The phase separation process of a rubber modified epoxy system during cure was analyzed by a model developed on the basis of a thermodynamic description of binary mixture and constitutive equations for nucleation and growth rates. As epoxy resins are cured, rubber molecules are precipitated from the epoxy matrix to a non-equilibrium composition due to the decrease in the configurational entropy and the increase in the viscosity with conversion. If phase separation takes place in a metastable region, this model can monitor the changes of rubber compositions in both phases as well as the changes in the number and size of rubber particles upon conversion of polymerization. The particle size distribution at the completion of phase separation was also calculated. The effect of cure temperature on the final morphologies of a rubber modified epoxy system was discussed.

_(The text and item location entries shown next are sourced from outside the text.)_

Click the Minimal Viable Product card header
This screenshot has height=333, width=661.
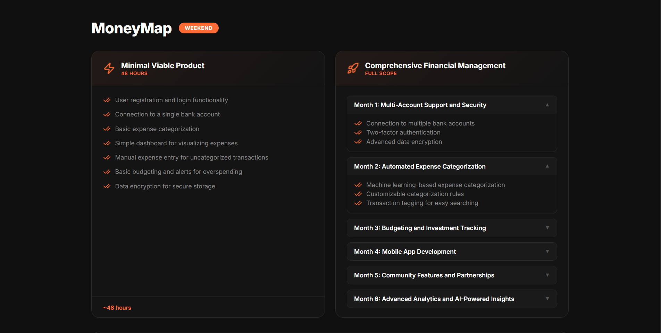pyautogui.click(x=208, y=68)
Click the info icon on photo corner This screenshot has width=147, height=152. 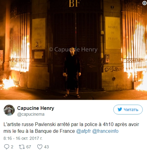145,3
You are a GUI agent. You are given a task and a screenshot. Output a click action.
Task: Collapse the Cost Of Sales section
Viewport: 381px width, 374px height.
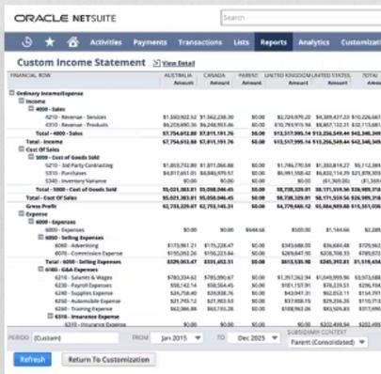coord(22,148)
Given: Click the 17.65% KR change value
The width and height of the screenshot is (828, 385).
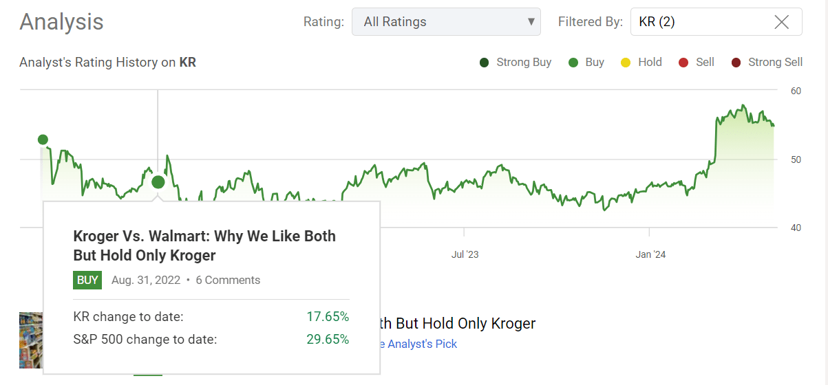Looking at the screenshot, I should pos(328,317).
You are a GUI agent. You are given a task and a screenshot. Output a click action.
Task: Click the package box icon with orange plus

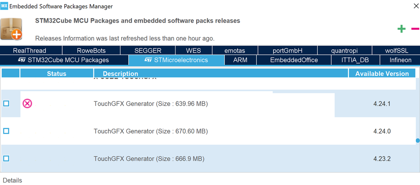pyautogui.click(x=11, y=29)
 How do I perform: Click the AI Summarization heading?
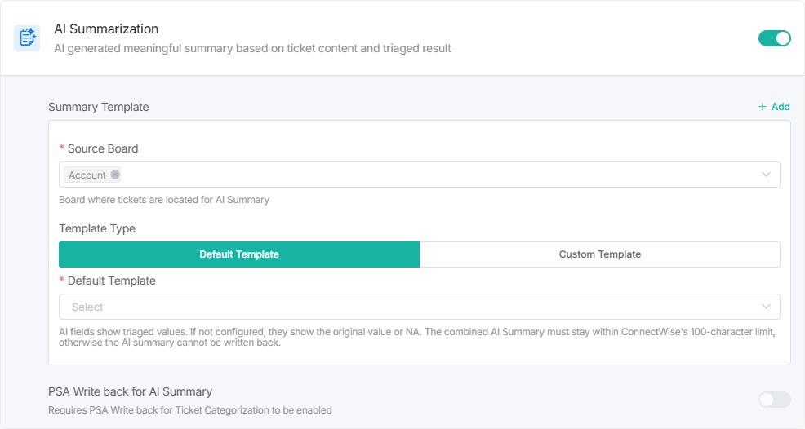tap(106, 29)
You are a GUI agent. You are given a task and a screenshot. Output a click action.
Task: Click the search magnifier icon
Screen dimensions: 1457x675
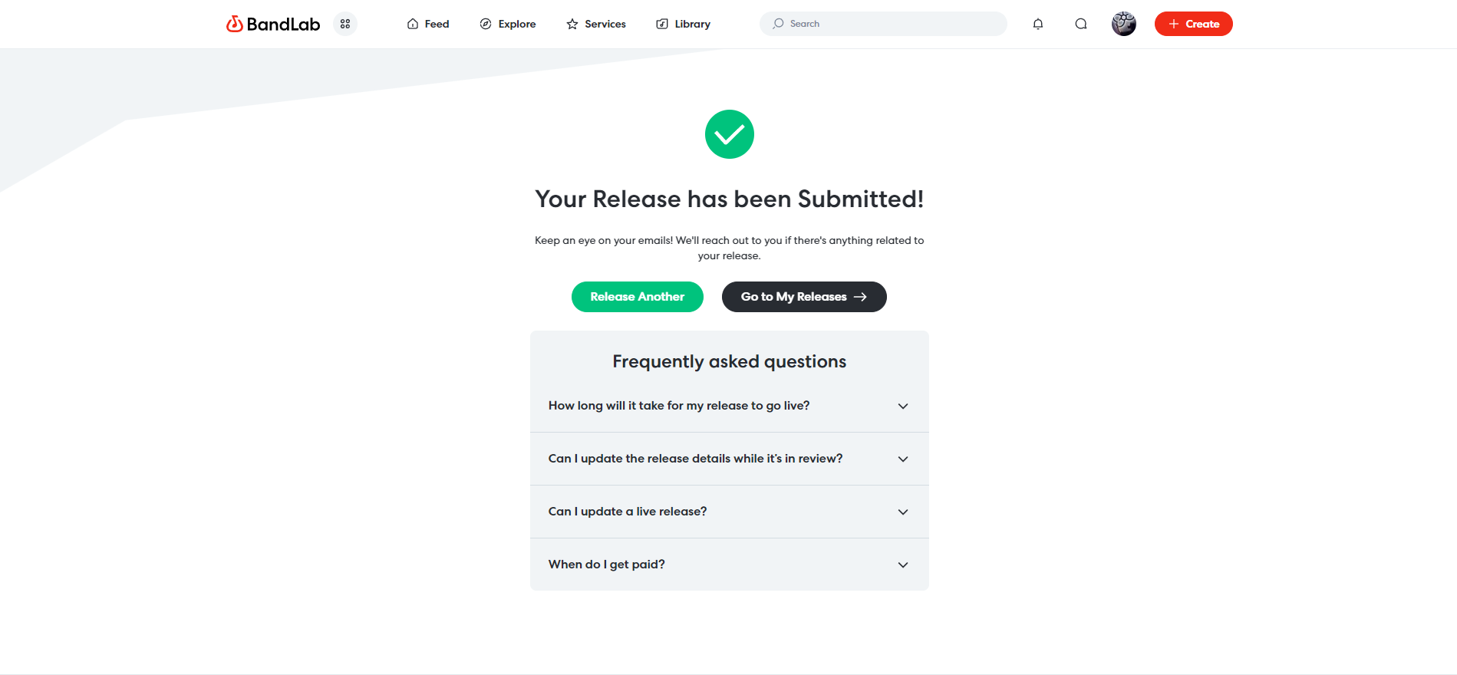(778, 24)
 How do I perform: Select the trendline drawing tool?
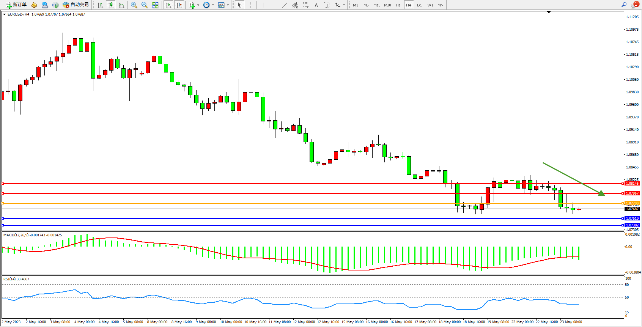(285, 5)
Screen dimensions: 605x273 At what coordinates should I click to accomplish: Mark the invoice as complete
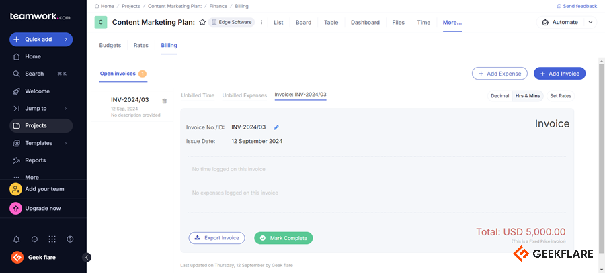point(284,238)
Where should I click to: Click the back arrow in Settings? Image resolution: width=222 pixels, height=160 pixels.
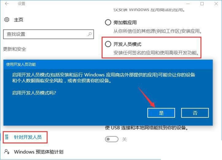pos(6,3)
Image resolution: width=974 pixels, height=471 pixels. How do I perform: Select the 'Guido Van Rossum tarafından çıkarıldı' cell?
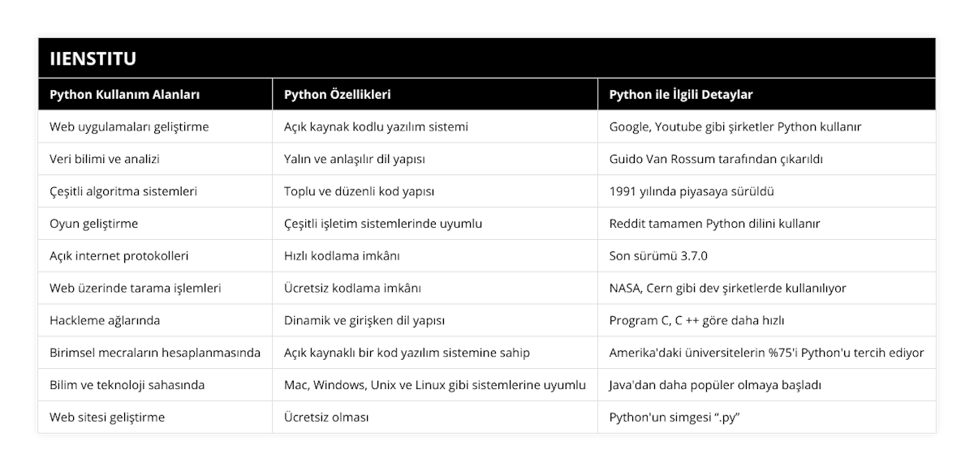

The computed particle size distributions for piperidine and diaminodiphenyl sulfone cured systems showed good agreements with experimentally measured values. Depending on the activation energy for viscous flow of the epoxy matrix relative to that for the polymerization, the particle size distribution may show bimodal or unimodal distribution. The size of rubber rich phase increases to a maximum and then decreases with an increase in cure temperature. However, due to limitations of temperature range to probe in an actual experiment, one may observe only either decreasing or increasing particle size as cure temperature increases. The number of rubber particles per unit volume increases for the DGEBA/DDS/ETBN system as cure temperature increases in the temperature range of 30 °C to 220 °C.

Fracture toughness of cured DGEBA/DDS/ETBN system was analyzed in terms of morphologies generated by the temperature variation. Since the volume fraction of rubber particles did not change with cure temperature, the critical stress intensity factor did not vary significantly with cure temperature as expected. However, increases in cure temperature produced smaller but more numerous particles. The critical stress intensity factor normalized by the number density of particles exhibited dependence on the radius of particles to the third power. On the other hand, the critical stress intensity factor normalized by the radius of particles showed a linear dependence with respect to the number density of particles.